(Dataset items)
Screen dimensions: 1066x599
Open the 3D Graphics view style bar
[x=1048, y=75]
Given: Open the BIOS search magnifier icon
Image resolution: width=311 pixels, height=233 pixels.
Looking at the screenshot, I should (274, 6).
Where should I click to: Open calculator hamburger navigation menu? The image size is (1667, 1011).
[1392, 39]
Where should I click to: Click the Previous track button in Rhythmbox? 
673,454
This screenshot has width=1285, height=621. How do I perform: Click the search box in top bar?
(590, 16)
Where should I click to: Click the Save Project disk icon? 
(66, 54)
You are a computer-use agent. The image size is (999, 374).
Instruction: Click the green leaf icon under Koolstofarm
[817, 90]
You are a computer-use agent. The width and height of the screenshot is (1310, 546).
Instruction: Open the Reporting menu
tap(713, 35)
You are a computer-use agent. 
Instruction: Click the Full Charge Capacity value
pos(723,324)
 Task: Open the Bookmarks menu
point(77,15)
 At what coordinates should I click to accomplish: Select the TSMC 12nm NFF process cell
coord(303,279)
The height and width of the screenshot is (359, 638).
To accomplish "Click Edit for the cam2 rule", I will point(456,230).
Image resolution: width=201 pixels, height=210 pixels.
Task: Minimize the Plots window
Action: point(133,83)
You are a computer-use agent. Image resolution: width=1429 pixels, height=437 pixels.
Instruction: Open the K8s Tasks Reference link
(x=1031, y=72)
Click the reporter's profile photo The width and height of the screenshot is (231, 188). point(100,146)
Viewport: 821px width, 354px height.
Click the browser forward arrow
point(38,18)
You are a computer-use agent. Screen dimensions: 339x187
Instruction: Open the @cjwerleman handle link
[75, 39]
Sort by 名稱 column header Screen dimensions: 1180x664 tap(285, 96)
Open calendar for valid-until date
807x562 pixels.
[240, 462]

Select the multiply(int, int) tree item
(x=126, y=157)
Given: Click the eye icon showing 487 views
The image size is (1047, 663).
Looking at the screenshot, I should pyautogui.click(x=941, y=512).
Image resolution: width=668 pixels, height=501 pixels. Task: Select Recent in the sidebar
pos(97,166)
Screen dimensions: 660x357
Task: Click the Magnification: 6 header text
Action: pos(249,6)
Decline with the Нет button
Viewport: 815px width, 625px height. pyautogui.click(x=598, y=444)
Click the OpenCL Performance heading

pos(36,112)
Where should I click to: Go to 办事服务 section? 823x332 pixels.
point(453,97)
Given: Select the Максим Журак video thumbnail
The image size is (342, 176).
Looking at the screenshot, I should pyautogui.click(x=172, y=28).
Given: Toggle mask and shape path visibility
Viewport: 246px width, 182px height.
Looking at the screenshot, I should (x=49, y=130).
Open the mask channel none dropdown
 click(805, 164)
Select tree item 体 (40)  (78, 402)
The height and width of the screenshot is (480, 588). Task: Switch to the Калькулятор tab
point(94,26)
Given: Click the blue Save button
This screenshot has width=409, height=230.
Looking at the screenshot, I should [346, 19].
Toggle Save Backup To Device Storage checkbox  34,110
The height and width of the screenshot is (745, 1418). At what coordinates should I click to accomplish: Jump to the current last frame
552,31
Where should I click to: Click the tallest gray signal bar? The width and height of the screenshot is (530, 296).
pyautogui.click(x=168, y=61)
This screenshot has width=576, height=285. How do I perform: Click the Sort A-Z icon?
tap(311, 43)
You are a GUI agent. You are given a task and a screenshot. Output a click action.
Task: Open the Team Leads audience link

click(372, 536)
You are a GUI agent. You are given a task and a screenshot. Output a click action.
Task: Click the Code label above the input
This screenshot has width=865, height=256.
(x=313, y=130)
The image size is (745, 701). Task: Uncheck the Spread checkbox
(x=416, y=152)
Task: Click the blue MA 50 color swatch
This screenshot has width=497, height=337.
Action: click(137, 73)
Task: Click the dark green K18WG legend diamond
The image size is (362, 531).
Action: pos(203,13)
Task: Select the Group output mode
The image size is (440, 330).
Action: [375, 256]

TRY IT:
Write down all the entries again without a single difference.

SOLUTION TO THE EXERCISE:
Screen dimensions: 1066x599
Open the 3D Graphics view style bar
[x=1048, y=75]
Given: Open the BIOS search magnifier icon
Image resolution: width=311 pixels, height=233 pixels.
Looking at the screenshot, I should (274, 6).
Where should I click to: Open calculator hamburger navigation menu? The image size is (1667, 1011).
[1392, 39]
Where should I click to: Click the Previous track button in Rhythmbox? 
673,454
This screenshot has width=1285, height=621. How do I perform: Click the search box in top bar?
(590, 16)
Where should I click to: Click the Save Project disk icon? 
(66, 54)
You are a computer-use agent. The image size is (999, 374).
Instruction: Click the green leaf icon under Koolstofarm
[817, 90]
You are a computer-use agent. The width and height of the screenshot is (1310, 546).
Instruction: Open the Reporting menu
tap(713, 35)
You are a computer-use agent. 
Instruction: Click the Full Charge Capacity value
pos(723,324)
 Task: Open the Bookmarks menu
point(77,15)
 At what coordinates should I click to accomplish: Select the TSMC 12nm NFF process cell
coord(303,279)
The height and width of the screenshot is (359, 638).
To accomplish "Click Edit for the cam2 rule", I will point(456,230).
Image resolution: width=201 pixels, height=210 pixels.
Task: Minimize the Plots window
Action: point(133,83)
You are a computer-use agent. Image resolution: width=1429 pixels, height=437 pixels.
Instruction: Open the K8s Tasks Reference link
(x=1031, y=72)
Click the reporter's profile photo The width and height of the screenshot is (231, 188). point(100,146)
Viewport: 821px width, 354px height.
Click the browser forward arrow
point(38,18)
You are a computer-use agent. Screen dimensions: 339x187
Instruction: Open the @cjwerleman handle link
[75, 39]
Sort by 名稱 column header Screen dimensions: 1180x664 tap(285, 96)
Open calendar for valid-until date
807x562 pixels.
[240, 462]

Select the multiply(int, int) tree item
(x=126, y=157)
Given: Click the eye icon showing 487 views
The image size is (1047, 663).
Looking at the screenshot, I should pyautogui.click(x=941, y=512).
Image resolution: width=668 pixels, height=501 pixels. Task: Select Recent in the sidebar
pos(97,166)
Screen dimensions: 660x357
Task: Click the Magnification: 6 header text
Action: pos(249,6)
Decline with the Нет button
Viewport: 815px width, 625px height. pyautogui.click(x=598, y=444)
Click the OpenCL Performance heading

pos(36,112)
Where should I click to: Go to 办事服务 section? 823x332 pixels.
point(453,97)
Given: Select the Максим Журак video thumbnail
The image size is (342, 176).
Looking at the screenshot, I should pyautogui.click(x=172, y=28).
Given: Toggle mask and shape path visibility
Viewport: 246px width, 182px height.
Looking at the screenshot, I should (x=49, y=130).
Open the mask channel none dropdown
 click(805, 164)
Select tree item 体 (40)  (78, 402)
The height and width of the screenshot is (480, 588). Task: Switch to the Калькулятор tab
point(94,26)
Given: Click the blue Save button
This screenshot has width=409, height=230.
Looking at the screenshot, I should [346, 19].
Toggle Save Backup To Device Storage checkbox  34,110
The height and width of the screenshot is (745, 1418). At what coordinates should I click to accomplish: Jump to the current last frame
552,31
Where should I click to: Click the tallest gray signal bar? The width and height of the screenshot is (530, 296).
pyautogui.click(x=168, y=61)
This screenshot has width=576, height=285. How do I perform: Click the Sort A-Z icon?
tap(311, 43)
You are a GUI agent. You are given a task and a screenshot. Output a click action.
Task: Open the Team Leads audience link

click(372, 536)
You are a GUI agent. You are given a task and a screenshot. Output a click action.
Task: Click the Code label above the input
This screenshot has width=865, height=256.
(x=313, y=130)
The image size is (745, 701). Task: Uncheck the Spread checkbox
(x=416, y=152)
Task: Click the blue MA 50 color swatch
This screenshot has width=497, height=337.
Action: click(137, 73)
Task: Click the dark green K18WG legend diamond
The image size is (362, 531).
Action: pos(203,13)
Task: Select the Group output mode
The image size is (440, 330).
Action: [375, 256]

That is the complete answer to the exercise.